(Records from a data source)

►

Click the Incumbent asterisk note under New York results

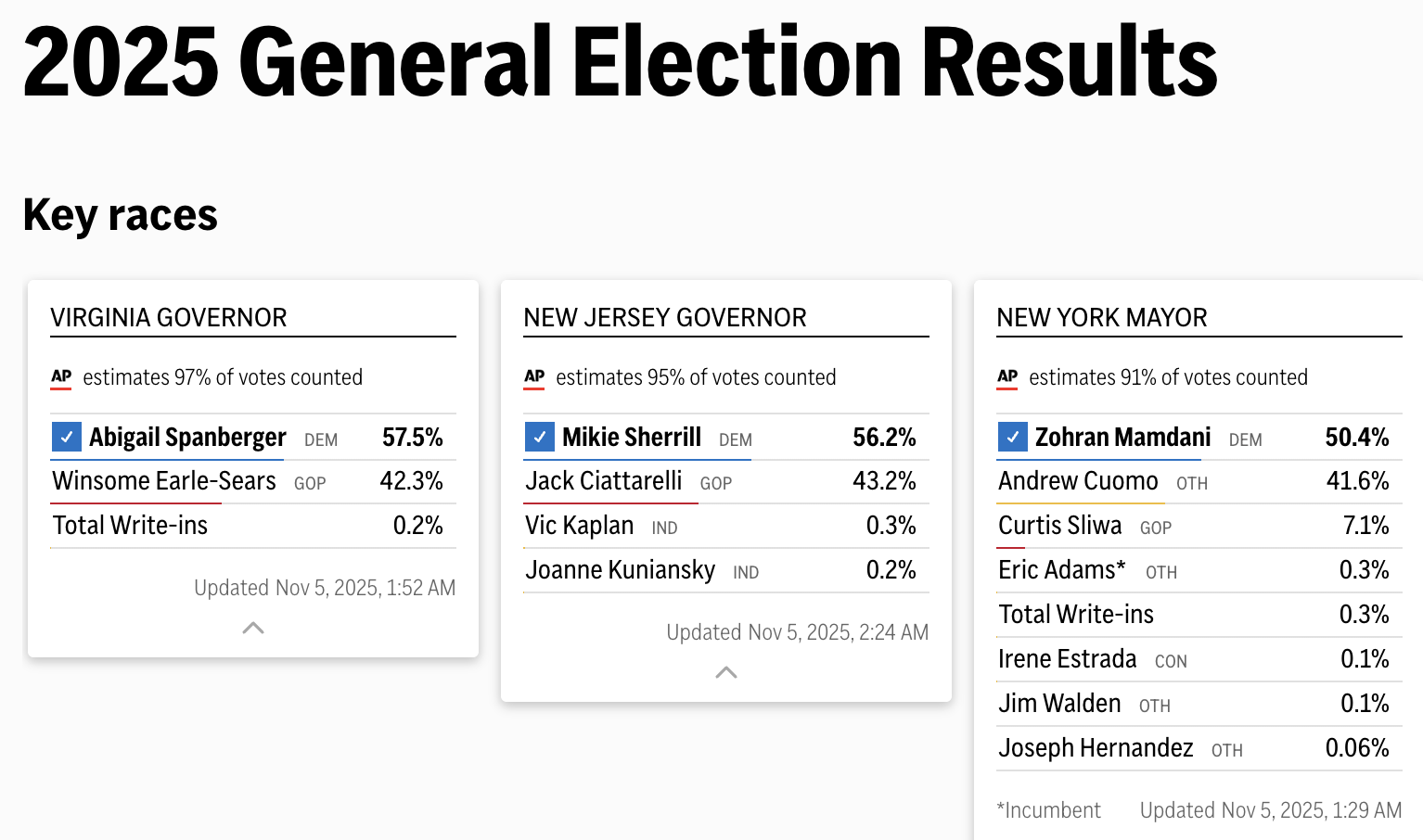(x=1049, y=809)
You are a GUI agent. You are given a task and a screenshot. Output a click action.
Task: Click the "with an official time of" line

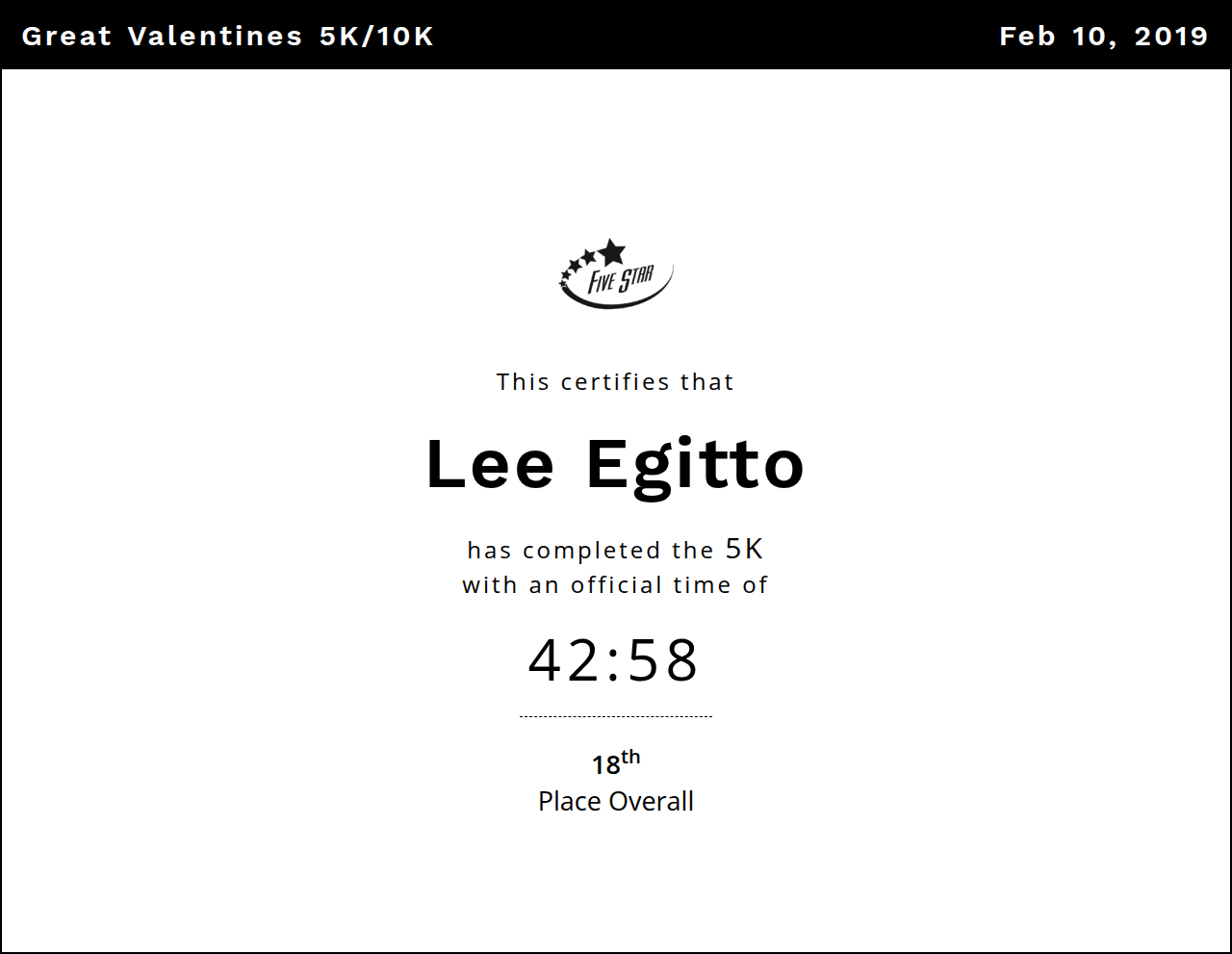coord(615,585)
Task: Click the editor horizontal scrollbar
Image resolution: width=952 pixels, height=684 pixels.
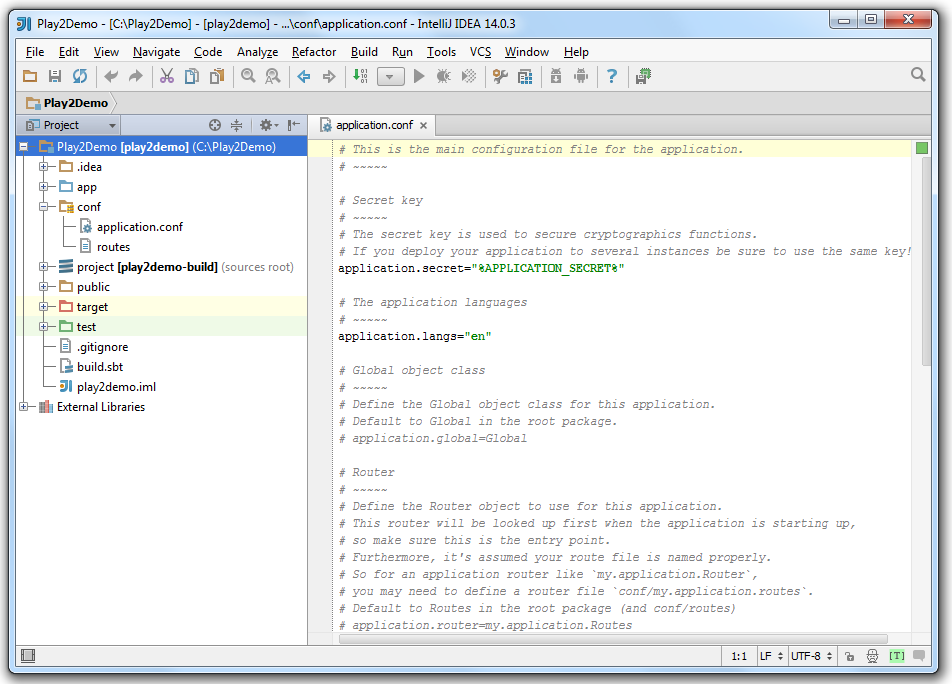Action: pos(612,638)
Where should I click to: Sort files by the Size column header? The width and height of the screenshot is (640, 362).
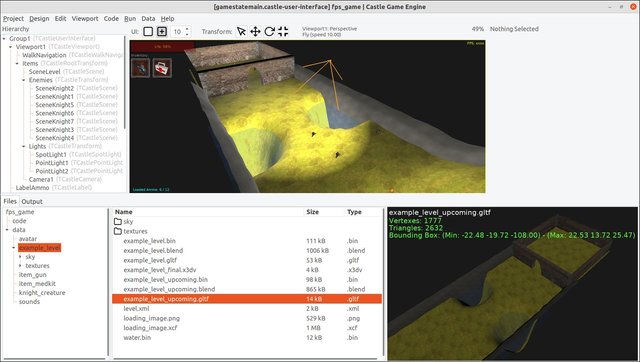click(312, 212)
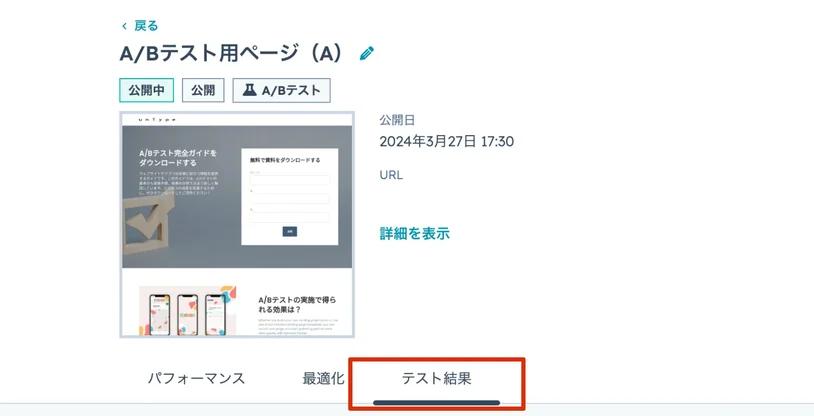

◄

* [REQUIRED WORK]
When copying the records, reproduce every entry exactly and omit all pictures.

* [YOUR SOLUTION]
Click the Incumbent asterisk note under New York results

(x=1049, y=809)
You are a GUI agent. You are given a task and a screenshot. Output a click action.
Task: Click the "with an official time of" line

coord(615,585)
Task: Click the editor horizontal scrollbar
Image resolution: width=952 pixels, height=684 pixels.
Action: pos(612,638)
Where should I click to: Sort files by the Size column header? The width and height of the screenshot is (640, 362).
click(312, 212)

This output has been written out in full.